Figure 3379b shows a TEM (-220) bright field image taken from a photo-degraded Cd_xZn_l-xSe/ZnS_xSe_l-x heterostructure. This figure presents extended networks of dislocation tangles along the <100> directions corresponding to the two DLDs. The DLDs consist of extended dislocation loops. A small faulted defect labeled b was blocked by a large stacking fault labeled T during photodegradation. Along the trace of the faulted defect, very small dislocation loops (marked by arrowheads) were formed.

Figure 3379b.
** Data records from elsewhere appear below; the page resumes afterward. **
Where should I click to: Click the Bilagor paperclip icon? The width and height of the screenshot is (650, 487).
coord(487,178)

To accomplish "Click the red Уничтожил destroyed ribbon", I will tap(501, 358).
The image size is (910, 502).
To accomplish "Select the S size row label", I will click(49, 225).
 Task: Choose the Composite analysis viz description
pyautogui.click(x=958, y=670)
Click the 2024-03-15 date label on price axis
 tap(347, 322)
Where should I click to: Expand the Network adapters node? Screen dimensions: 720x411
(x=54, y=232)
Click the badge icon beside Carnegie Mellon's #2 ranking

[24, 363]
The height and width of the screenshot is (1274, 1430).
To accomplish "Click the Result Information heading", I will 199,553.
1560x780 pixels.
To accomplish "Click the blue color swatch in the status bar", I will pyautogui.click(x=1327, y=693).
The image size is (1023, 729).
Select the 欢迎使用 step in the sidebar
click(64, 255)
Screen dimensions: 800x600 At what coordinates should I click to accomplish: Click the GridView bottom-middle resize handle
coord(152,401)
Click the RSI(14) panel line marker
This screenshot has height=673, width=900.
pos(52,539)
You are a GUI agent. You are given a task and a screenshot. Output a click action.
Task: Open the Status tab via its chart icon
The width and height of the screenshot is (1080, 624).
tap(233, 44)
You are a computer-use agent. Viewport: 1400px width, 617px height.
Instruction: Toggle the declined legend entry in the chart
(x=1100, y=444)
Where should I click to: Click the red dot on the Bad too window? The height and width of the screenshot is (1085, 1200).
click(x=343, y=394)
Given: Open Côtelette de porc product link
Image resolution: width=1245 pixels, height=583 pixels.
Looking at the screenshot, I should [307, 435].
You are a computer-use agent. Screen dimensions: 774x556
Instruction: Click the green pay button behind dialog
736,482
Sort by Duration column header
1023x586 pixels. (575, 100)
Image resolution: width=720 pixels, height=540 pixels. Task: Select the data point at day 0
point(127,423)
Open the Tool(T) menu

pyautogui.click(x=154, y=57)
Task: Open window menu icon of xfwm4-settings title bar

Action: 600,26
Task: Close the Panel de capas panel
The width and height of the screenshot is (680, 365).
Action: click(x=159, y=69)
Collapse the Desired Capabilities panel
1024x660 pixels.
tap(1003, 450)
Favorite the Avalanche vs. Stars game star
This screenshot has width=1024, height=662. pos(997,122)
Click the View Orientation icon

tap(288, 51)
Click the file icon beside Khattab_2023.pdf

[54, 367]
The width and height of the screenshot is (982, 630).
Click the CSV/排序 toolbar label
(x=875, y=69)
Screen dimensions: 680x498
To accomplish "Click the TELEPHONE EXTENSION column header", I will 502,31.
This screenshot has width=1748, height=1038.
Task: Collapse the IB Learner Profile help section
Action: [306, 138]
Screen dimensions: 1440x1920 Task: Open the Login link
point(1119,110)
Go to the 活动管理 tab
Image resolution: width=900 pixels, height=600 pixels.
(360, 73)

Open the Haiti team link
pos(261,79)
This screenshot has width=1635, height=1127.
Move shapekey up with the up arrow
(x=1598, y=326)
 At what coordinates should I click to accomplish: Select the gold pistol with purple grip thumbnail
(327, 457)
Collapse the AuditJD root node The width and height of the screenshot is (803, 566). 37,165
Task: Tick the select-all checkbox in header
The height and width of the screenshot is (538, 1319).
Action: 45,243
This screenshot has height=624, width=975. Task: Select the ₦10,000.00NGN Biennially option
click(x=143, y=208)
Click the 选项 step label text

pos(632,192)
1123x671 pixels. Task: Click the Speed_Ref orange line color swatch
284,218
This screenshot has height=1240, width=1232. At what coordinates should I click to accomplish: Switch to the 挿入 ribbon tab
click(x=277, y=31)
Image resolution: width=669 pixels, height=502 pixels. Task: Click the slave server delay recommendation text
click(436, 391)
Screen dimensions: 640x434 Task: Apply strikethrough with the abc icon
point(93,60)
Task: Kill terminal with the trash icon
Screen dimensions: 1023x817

A TEM (-220) bright field image taken from a photo-degraded Cd_xZn_l-xSe/ZnS_xSe_l-x heterostructure. [2]

[1] K. Schonenberg, Siu-Wai Chan, D. Harame, M. Gilbert, C. Stanis and L. Gignac, The stability of Si1−xGex strained layers on small-area trench-isolated silicon, Journal of Materials Research, 12(02) (1997), pp 364-370.
[2] L. Salamanca-Riba and L.H. Kuo, Observation of [100] and [010] Dark Line Defects in Optically Degraded ZnSSe-Based LEDs by Transmission Electron Microscopy, Journal of Electronic Materials, 25 (2) (1996) 239.